Within the next few minutes she was going to meet the little girl she and Michael had created together. But for an administrative error it would have been this little girl she’d spent the last six years loving. Would she feel anything for her? Would it be enough to sustain her, spending her future with a man who didn’t love her and who openly admitted he didn’t want to?
She rounded another bend and turned into a wide, tree-lined avenue. ‘This is it,’ Lucy announced in complete disbelief.
‘We’re going to stay here?’
Lucy looked down at the awe in Chloe’s face. It was an emotion she shared. She reached into the side pocket of her car door and pulled out the sheet of paper she’d written his directions on before turning to look back at the huge picture windows and curved brickwork of Dominic’s home.

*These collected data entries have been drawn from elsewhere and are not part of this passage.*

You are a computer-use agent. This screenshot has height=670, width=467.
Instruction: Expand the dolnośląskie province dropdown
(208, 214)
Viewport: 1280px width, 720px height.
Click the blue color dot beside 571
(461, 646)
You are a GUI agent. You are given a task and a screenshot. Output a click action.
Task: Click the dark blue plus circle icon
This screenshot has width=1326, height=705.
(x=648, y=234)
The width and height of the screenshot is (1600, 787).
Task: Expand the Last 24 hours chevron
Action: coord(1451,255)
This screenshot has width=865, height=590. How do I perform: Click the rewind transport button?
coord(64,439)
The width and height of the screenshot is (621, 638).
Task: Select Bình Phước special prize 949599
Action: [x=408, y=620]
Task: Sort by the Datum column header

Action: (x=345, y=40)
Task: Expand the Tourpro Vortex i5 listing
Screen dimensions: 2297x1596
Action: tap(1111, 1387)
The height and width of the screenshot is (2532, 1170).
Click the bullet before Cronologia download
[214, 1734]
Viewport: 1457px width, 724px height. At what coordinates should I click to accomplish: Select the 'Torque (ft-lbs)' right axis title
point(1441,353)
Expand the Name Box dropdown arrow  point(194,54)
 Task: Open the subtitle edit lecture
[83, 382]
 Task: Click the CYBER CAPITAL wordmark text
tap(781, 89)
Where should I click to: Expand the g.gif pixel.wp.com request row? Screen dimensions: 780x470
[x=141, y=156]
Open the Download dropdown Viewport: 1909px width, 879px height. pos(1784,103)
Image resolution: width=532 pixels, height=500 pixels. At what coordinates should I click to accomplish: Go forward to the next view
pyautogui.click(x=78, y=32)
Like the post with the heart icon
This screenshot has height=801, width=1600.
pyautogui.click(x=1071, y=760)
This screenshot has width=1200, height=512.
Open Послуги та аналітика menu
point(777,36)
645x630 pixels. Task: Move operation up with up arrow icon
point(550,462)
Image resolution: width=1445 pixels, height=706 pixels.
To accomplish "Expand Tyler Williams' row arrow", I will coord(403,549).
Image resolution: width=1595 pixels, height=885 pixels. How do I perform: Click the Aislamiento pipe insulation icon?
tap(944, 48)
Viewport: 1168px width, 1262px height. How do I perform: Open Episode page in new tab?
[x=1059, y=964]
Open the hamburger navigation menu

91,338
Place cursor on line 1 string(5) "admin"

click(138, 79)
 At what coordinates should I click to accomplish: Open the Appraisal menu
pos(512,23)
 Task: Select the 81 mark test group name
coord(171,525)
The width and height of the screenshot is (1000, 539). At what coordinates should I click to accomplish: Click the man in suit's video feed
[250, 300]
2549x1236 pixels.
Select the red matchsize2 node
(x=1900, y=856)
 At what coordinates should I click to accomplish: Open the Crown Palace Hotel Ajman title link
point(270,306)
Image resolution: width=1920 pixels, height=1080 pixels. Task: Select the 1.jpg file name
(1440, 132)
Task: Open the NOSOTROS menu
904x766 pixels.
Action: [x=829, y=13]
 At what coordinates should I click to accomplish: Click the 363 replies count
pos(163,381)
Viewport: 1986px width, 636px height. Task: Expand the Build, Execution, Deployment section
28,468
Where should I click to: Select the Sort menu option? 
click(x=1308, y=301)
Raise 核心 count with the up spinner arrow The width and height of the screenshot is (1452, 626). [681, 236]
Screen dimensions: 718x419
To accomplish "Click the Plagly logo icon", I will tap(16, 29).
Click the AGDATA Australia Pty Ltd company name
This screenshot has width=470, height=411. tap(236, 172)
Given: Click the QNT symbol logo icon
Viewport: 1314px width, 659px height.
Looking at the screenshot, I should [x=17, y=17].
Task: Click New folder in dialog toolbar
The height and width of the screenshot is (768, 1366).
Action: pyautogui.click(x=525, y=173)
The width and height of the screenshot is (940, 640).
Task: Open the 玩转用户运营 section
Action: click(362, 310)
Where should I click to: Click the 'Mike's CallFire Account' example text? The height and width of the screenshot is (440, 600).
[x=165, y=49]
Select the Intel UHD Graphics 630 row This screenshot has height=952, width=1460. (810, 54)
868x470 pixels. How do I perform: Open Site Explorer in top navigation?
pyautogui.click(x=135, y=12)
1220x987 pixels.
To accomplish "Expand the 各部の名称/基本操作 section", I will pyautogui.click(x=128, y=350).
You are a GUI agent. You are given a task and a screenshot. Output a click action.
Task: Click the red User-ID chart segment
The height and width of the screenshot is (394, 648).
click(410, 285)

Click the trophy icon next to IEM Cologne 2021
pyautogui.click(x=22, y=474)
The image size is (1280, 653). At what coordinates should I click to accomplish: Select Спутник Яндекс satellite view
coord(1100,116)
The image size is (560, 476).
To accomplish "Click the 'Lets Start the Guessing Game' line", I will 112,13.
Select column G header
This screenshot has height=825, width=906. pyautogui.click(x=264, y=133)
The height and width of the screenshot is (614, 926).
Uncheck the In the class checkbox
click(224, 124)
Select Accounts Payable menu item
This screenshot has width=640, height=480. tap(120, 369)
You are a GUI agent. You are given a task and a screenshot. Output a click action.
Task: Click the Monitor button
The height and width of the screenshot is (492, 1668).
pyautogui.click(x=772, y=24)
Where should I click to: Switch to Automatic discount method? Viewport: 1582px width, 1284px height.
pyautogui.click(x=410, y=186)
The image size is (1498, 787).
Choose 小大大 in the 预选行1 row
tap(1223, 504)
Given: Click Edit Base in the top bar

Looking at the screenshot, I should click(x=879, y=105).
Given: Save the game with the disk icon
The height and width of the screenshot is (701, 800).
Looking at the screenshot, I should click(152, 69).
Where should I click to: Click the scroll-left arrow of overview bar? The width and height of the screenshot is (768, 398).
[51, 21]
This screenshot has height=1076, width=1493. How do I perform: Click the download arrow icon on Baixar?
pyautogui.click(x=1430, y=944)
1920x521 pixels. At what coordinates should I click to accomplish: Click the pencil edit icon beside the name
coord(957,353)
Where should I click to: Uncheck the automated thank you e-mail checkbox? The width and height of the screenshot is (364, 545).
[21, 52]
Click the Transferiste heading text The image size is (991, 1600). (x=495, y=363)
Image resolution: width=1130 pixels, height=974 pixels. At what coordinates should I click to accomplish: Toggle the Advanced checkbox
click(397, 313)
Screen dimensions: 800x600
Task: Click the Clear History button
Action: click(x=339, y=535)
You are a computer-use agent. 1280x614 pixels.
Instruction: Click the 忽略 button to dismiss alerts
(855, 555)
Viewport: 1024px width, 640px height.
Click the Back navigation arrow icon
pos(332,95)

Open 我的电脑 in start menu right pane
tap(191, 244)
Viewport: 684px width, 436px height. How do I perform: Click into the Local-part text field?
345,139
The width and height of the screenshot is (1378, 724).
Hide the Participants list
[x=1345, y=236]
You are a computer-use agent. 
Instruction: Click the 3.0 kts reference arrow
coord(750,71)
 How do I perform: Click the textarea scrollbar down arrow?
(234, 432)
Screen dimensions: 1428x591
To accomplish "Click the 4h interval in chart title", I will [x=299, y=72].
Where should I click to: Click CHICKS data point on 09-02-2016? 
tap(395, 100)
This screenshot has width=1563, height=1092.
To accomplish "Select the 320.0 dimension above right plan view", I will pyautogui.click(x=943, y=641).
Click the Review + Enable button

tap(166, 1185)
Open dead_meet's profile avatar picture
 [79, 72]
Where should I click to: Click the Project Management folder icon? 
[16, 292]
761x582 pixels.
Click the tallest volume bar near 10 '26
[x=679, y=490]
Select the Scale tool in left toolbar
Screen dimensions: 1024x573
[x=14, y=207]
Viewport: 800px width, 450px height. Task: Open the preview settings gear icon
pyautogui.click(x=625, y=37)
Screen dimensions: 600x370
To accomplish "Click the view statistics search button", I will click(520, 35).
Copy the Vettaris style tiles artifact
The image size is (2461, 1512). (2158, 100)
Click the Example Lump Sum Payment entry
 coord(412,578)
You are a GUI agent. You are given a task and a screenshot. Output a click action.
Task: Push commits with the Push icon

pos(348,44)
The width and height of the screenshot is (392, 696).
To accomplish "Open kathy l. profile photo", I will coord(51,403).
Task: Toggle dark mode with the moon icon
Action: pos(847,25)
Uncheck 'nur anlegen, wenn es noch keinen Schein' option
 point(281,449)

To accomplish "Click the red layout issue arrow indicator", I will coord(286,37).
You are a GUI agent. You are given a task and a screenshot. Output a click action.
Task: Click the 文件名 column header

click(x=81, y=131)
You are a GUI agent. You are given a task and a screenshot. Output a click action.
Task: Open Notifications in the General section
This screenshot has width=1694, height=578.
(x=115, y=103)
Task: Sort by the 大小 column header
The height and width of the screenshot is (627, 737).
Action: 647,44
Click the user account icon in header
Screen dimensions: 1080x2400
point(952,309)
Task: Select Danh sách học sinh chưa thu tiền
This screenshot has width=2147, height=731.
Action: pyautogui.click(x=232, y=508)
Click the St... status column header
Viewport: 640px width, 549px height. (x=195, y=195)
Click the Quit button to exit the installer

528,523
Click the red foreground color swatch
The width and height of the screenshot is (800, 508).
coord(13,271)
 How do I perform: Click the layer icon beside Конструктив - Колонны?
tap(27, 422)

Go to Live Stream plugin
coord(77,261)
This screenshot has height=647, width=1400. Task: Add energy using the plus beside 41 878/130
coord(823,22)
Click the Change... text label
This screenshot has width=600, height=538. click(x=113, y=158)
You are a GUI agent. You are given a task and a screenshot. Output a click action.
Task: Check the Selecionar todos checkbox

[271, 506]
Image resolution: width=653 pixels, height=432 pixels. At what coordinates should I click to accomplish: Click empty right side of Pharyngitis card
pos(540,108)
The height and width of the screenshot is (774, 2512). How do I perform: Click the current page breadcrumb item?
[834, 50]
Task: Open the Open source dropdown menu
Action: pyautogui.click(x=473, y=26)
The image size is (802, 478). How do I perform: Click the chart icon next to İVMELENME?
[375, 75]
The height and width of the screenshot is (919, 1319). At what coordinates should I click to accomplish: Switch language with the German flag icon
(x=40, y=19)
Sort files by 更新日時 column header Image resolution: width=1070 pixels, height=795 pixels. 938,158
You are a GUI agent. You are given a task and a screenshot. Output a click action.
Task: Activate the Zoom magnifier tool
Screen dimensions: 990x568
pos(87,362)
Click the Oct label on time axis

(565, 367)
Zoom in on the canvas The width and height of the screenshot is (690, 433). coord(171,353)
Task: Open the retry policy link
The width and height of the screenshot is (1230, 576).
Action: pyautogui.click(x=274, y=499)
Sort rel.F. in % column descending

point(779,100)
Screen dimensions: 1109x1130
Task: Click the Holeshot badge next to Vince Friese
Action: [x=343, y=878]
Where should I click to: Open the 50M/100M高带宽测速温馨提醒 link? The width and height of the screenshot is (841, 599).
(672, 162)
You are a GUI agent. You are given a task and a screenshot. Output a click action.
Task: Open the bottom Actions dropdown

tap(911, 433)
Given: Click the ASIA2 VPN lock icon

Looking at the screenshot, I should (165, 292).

In her wildest imaginings she’d not conjured up anything like this.
She took a deep, shaking breath. ‘For a while. Come on, let’s go and meet Abby.’
She turned the car up the wide drive and brought it to a halt outside the imposing front entrance. She’d never fit in here. Never. She hadn’t given Dominic’s financial status much thought. Her mind had been too preoccupied with everything else. But, faced with this huge chasm between them, she wished she had. What did the blasted man do anyway, to make this kind of money? She should have noticed the T-shirt he’d worn was expensive, that the fabric was thick and didn’t look as if it had been through the washing machine a couple of hundred times.
For the first time she felt conscious of her own clothes. There were no designer labels in her wardrobe, just simple cottons and natural wool jumpers she put together in a style she hoped was entirely her own. She probably didn’t present the understated elegance he was used to. If it had been possible to turn round and run she would have done so. Instead, she helped Chloe from the car and firmly shut the door.
A small face was watching from the window, and it made her heart pound as she caught a glimpse of dark hair before it darted away. With Chloe’s hand held tightly in hers, she walked unsteadily up the three wide steps. Please, oh, God, please let Abby like me, she prayed under her breath.
‘They’re here. They’re here!’ she heard as the door swung open and a small dark-haired figure darted out underneath Dominic’s arm. ‘You’re late!’ Abby stopped before Chloe. ‘You’ve been ages getting here. We’ve had your bedroom ready for hours. You’re in the blue room, next to mine. It’s a nice blue and it’s got yellow flowers on the bed. Do you like dolls? I don’t.’
Abby didn’t seem to need to draw breath. It was like being greeted by a whoosh of water, even though all her remarks were directed at Chloe. With the complete ease of childhood the two girls decided they were friends and, with tacit agreement, Abby rushed Chloe into the house and up the stairs, their voices becoming muffled.
‘I’m sorry,’ Dominic said, walking towards Lucy and guiding her more gently through the front door. ‘Abby’s been up for hours and is very excited.’